Research

Alzheimer’s Association and Global Down Syndrome Foundation Explore Links Between Alzheimer’s, Down Syndrome

LEXINGTON, Ky. (Nov. 8, 2013) —Donna Wilcock of the University of Kentucky Sanders-Brown Center on Aging is the lead investigator on a recently-funded project exploring the links between Alzheimer's disease and Down Syndrome. Elizabeth Head, also of Sanders-Brown Center on Aging, is a co-investigator on the project.

The Global Down Syndrome Foundation, the Alzheimer’s Association, and the Linda Crnic Institute for Down Syndrome have awarded $1.2 million in research grants to five scientists for innovative investigations that explore the development of Alzheimer’s disease in individuals with Down syndrome. The goal is to eventually translate the findings into improved treatments for all people with Alzheimer’s. Wilcock has received $150,000 of the funding, and was one of five selected for funding from among 50 applicants.

Alzheimer’s Disease and Down Syndrome

Alzheimer's is a fatal, progressive, degenerative brain disease that causes problems with memory, thinking and behavior. More than 5 million Americans are living with Alzheimer’s, which is the sixth leading cause of death in the United States.

Down syndrome is a genetic disorder whereby a person has three copies of chromosome 21 instead of two. This chromosome also contains the gene that encodes the amyloid precursor protein (APP).
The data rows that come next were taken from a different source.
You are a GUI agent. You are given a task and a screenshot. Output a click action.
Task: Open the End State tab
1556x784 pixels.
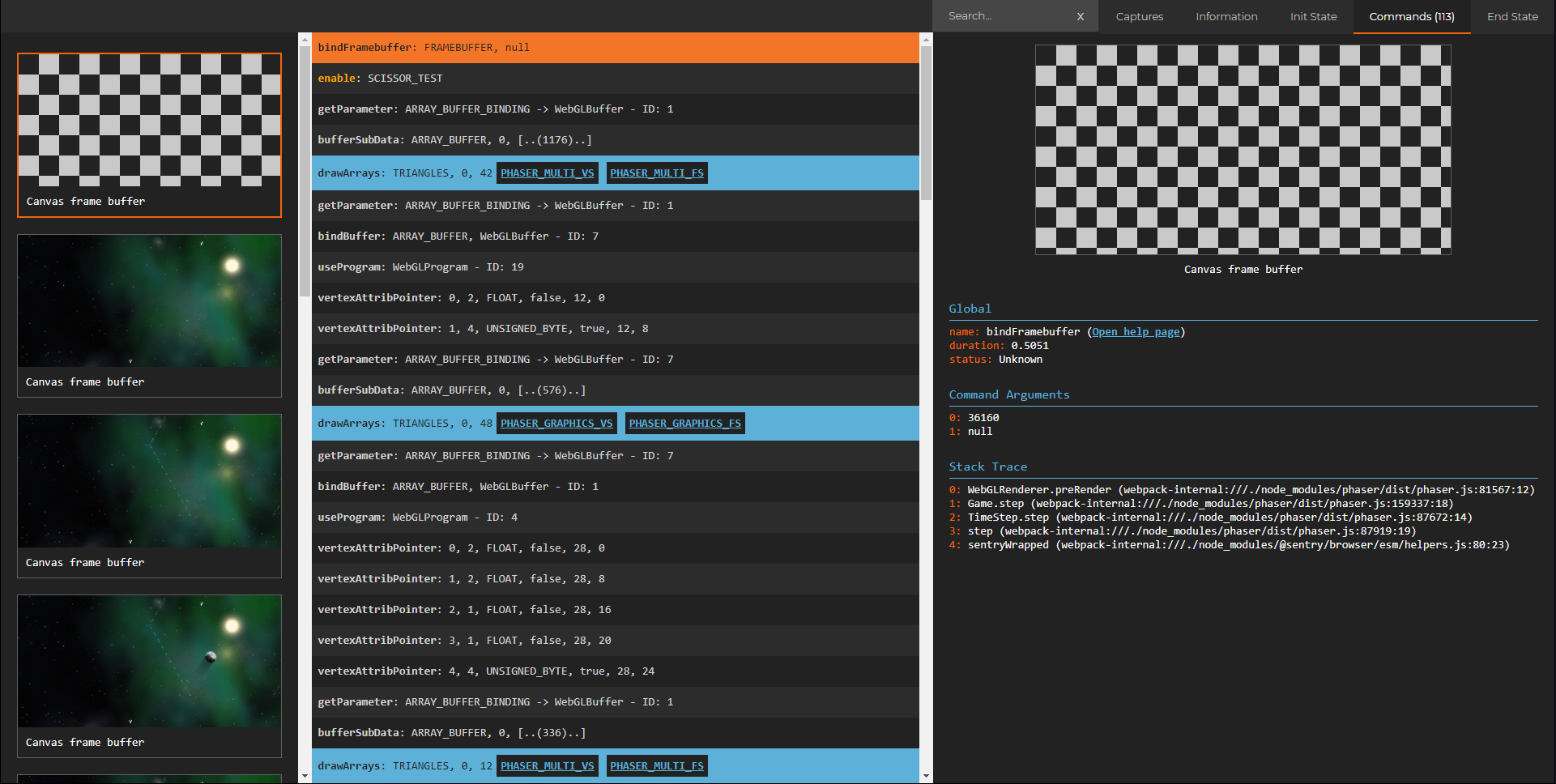pyautogui.click(x=1512, y=16)
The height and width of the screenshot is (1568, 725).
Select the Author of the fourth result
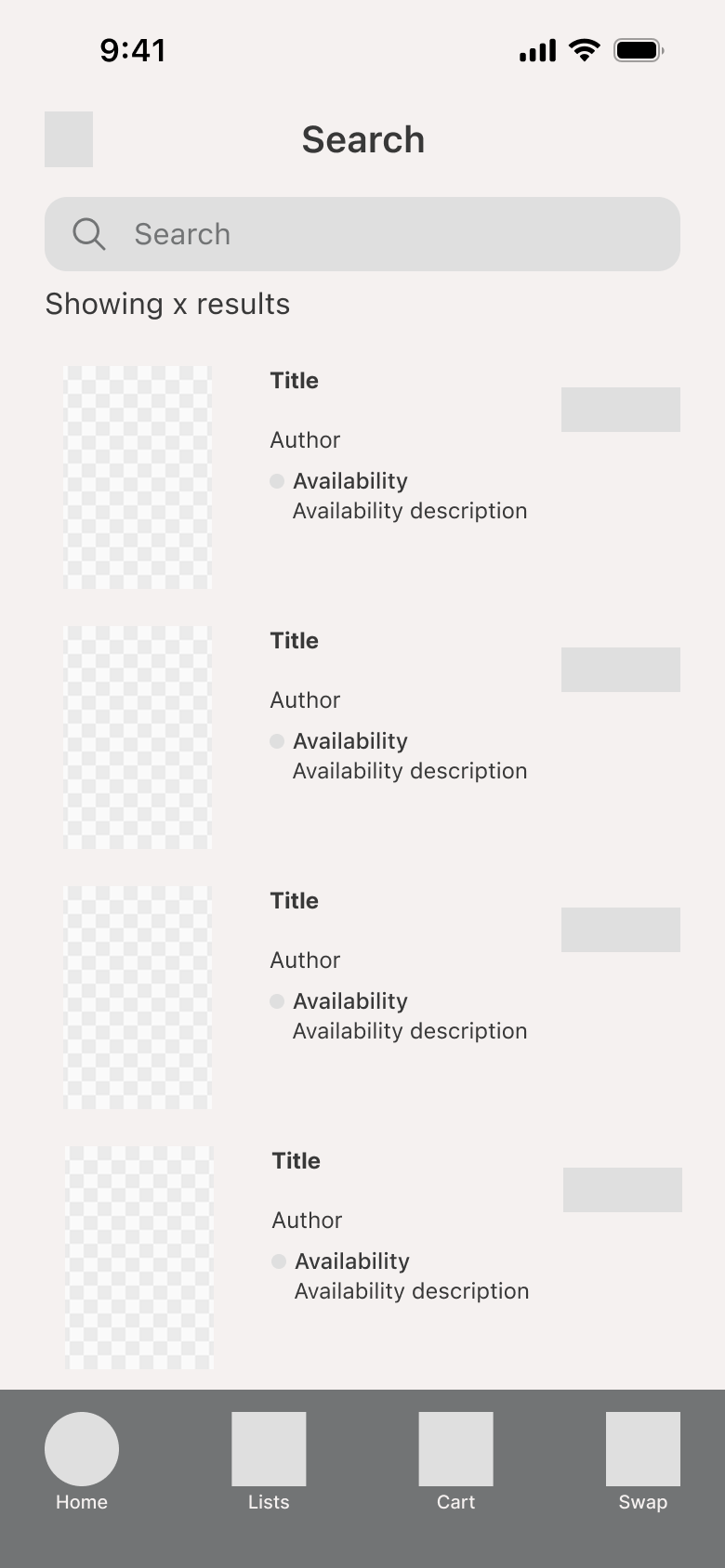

APP is cleaved to form beta-amyloid, which is the primary component of plaques – a lesion found in the brains of people with Alzheimer’s that many scientists believe is part of the cause of the disease.

According to the U.S. Centers for Disease Control and Prevention, Down syndrome occurs in 1 out of 691 infants in the United States. Due to improved clinical care, people with Down syndrome are now regularly living into their sixth decade of life, which leads many to develop dementia due to Alzheimer’s. Autopsy studies show that by age 40 years, the brains of almost all individuals with Down syndrome have significant levels of plaques and tangles – abnormal protein deposits that are considered Alzheimer's hallmarks. But despite the presence of these brain changes, not everyone with Down syndrome develops Alzheimer's symptoms.
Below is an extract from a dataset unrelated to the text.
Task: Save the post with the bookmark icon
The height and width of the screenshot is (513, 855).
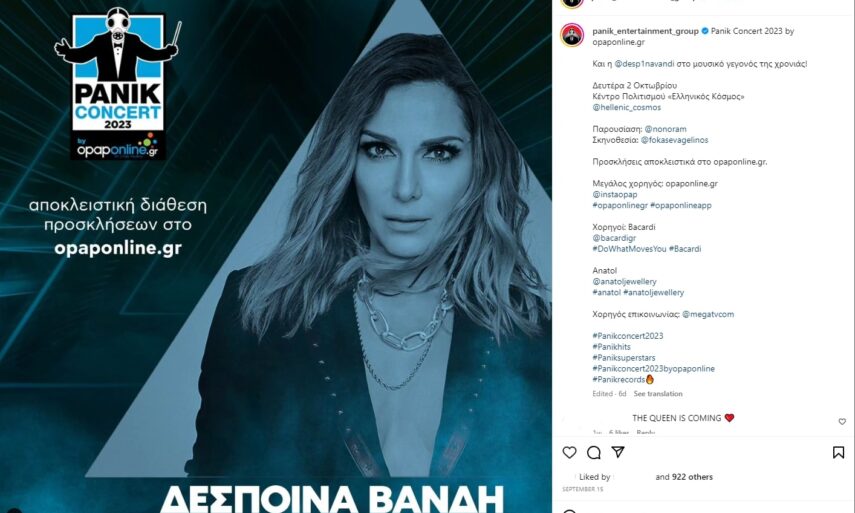Action: point(839,452)
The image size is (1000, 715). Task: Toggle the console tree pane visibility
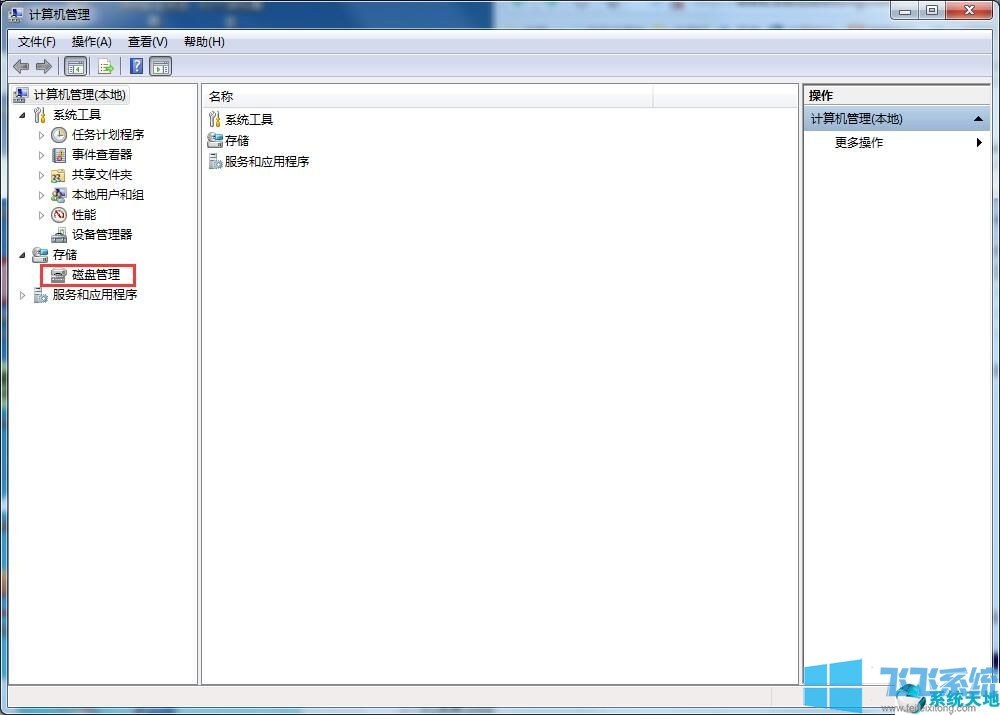pyautogui.click(x=76, y=66)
One of the many questions researchers hope to answer about Down syndrome is why some people develop dementia symptoms and others don't. Researchers are working to answer a similar key question about those who don't have Down syndrome. This may lead to new opportunities for treatment and prevention of the disease.

Wilcock's research will focus on studying inflammation in the blood of aging adults with Down syndrome, some of who have dementia and others who do not. Working together with fellow Sanders-Brown faculty members Elizabeth Head and Frederick Schmitt (who run an NIH funded longitudinal study of aging in adults with Down syndrome and their brain health), Wilcock has identified markers in the blood that predict the inflammatory state of the brain.

Since Down syndrome is associated with the triplication of many inflammatory genes, Wilock hypothesizes that a neuroinflammatory switch may be involved in the transition of a person with Down syndrome being cognitively normal to clinical dementia. She will measure blood markers of inflammation previously identified in Alzheimer's disease to the ongoing  longitudinal study of aging in  , some of whom have transitioned to dementia, to determine whether inflammatory profiles can be predictive of transition to dementia. The samples to be used in this study are from the Head / Schmitt longitudinal Down's group," said Wilcock.

 “Of more than 50 applications, only five grants were funded worldwide for this research initiative. This clearly emphasizes the world-class research that Drs. Wilcock, Head, and Schmitt are doing at the Center.  his work is highly significant in that it may lead to more predictive ways to tell whether an individual is at high risk for developing dementia,” said Linda J. Van Eldik, director of the Sanders-Brown Center on Aging.